Ai Weiwei was born in 1957, the son of poet Ai Qing, a member of the Chinese Communist Party until the Anti-Rightist campaign the year Weiwei was born. The family was sent to rural Northern China to hard labor until the death of Mao. In college he cofounded an avant-garde art group, and in 1980 relocated to New York City, where he became friends with other visionaries like Allen Ginsberg and studied Dadaist Marcel Duchamp closely.

Duchamp became famous for his “ready-made” work, or taking pre-made objects and changing them someone to create a piece of art. This is something Weiwei would replicate in his own career.

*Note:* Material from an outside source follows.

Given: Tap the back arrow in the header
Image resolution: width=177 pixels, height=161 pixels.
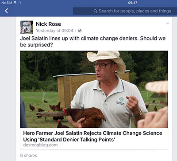Looking at the screenshot, I should [x=7, y=11].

In 1993, Weiwei returned to Beijing where he stayed for some years—sometimes by government mandate. In 2011 he was detained for 81 days by Chinese authorities based on bogus tax-evasion charges and was barred from leaving the country (He has lived in Berlin since 2015). Still, that didn’t keep him down.

Ai Weiwei is one of the most visible contemporary artists, despite having been under a travel restriction and spending extended time behind the Chinese internet firewall. He is known as being a iconoclast, or a destroyer of images or culture. One of his most famous works is a photographic triptych of him dropping a 4,000 year old Han dynasty urn and it smashing to pieces.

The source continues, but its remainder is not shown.